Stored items
++++++++++++++++++++

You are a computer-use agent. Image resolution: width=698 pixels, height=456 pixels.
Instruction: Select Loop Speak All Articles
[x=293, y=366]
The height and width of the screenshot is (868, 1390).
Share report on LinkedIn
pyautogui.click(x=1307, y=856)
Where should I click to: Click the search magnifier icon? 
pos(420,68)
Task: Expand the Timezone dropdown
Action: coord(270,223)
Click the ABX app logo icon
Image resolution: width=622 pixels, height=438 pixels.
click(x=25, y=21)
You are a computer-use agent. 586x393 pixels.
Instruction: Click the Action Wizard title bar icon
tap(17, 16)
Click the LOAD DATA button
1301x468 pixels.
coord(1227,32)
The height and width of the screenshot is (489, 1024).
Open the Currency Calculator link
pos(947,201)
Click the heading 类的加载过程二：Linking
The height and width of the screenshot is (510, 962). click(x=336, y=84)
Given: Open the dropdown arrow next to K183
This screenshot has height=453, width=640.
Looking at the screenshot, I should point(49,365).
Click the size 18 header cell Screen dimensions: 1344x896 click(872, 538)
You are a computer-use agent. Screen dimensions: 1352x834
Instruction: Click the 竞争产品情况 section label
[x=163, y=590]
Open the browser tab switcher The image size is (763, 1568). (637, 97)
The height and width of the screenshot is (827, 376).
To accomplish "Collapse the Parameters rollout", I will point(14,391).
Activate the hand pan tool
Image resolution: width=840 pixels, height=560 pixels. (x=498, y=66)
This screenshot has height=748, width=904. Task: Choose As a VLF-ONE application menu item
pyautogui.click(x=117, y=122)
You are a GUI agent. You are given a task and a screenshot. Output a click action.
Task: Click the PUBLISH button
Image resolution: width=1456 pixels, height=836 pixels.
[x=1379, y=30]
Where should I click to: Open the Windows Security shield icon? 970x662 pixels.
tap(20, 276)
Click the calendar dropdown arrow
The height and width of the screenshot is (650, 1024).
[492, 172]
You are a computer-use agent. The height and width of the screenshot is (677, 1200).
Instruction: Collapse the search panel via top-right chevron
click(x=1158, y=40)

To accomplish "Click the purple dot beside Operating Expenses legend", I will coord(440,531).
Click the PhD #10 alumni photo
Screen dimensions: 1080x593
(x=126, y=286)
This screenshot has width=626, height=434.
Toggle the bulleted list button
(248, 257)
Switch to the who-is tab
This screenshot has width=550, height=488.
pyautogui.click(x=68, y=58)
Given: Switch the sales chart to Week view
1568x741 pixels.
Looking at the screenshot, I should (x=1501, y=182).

++++++++++++++++++++

§ **DIRECTIONS**: Write down every record shown above precisely.

§ **RESPONSE TO THIS TASK**:
You are a computer-use agent. Image resolution: width=698 pixels, height=456 pixels.
Instruction: Select Loop Speak All Articles
[x=293, y=366]
The height and width of the screenshot is (868, 1390).
Share report on LinkedIn
pyautogui.click(x=1307, y=856)
Where should I click to: Click the search magnifier icon? 
pos(420,68)
Task: Expand the Timezone dropdown
Action: coord(270,223)
Click the ABX app logo icon
Image resolution: width=622 pixels, height=438 pixels.
click(x=25, y=21)
You are a computer-use agent. 586x393 pixels.
Instruction: Click the Action Wizard title bar icon
tap(17, 16)
Click the LOAD DATA button
1301x468 pixels.
coord(1227,32)
The height and width of the screenshot is (489, 1024).
Open the Currency Calculator link
pos(947,201)
Click the heading 类的加载过程二：Linking
The height and width of the screenshot is (510, 962). click(x=336, y=84)
Given: Open the dropdown arrow next to K183
This screenshot has height=453, width=640.
Looking at the screenshot, I should point(49,365).
Click the size 18 header cell Screen dimensions: 1344x896 click(872, 538)
You are a computer-use agent. Screen dimensions: 1352x834
Instruction: Click the 竞争产品情况 section label
[x=163, y=590]
Open the browser tab switcher The image size is (763, 1568). (637, 97)
The height and width of the screenshot is (827, 376).
To accomplish "Collapse the Parameters rollout", I will point(14,391).
Activate the hand pan tool
Image resolution: width=840 pixels, height=560 pixels. (x=498, y=66)
This screenshot has height=748, width=904. Task: Choose As a VLF-ONE application menu item
pyautogui.click(x=117, y=122)
You are a GUI agent. You are given a task and a screenshot. Output a click action.
Task: Click the PUBLISH button
Image resolution: width=1456 pixels, height=836 pixels.
[x=1379, y=30]
Where should I click to: Open the Windows Security shield icon? 970x662 pixels.
tap(20, 276)
Click the calendar dropdown arrow
The height and width of the screenshot is (650, 1024).
[492, 172]
You are a computer-use agent. The height and width of the screenshot is (677, 1200).
Instruction: Collapse the search panel via top-right chevron
click(x=1158, y=40)

To accomplish "Click the purple dot beside Operating Expenses legend", I will coord(440,531).
Click the PhD #10 alumni photo
Screen dimensions: 1080x593
(x=126, y=286)
This screenshot has width=626, height=434.
Toggle the bulleted list button
(248, 257)
Switch to the who-is tab
This screenshot has width=550, height=488.
pyautogui.click(x=68, y=58)
Given: Switch the sales chart to Week view
1568x741 pixels.
Looking at the screenshot, I should (x=1501, y=182).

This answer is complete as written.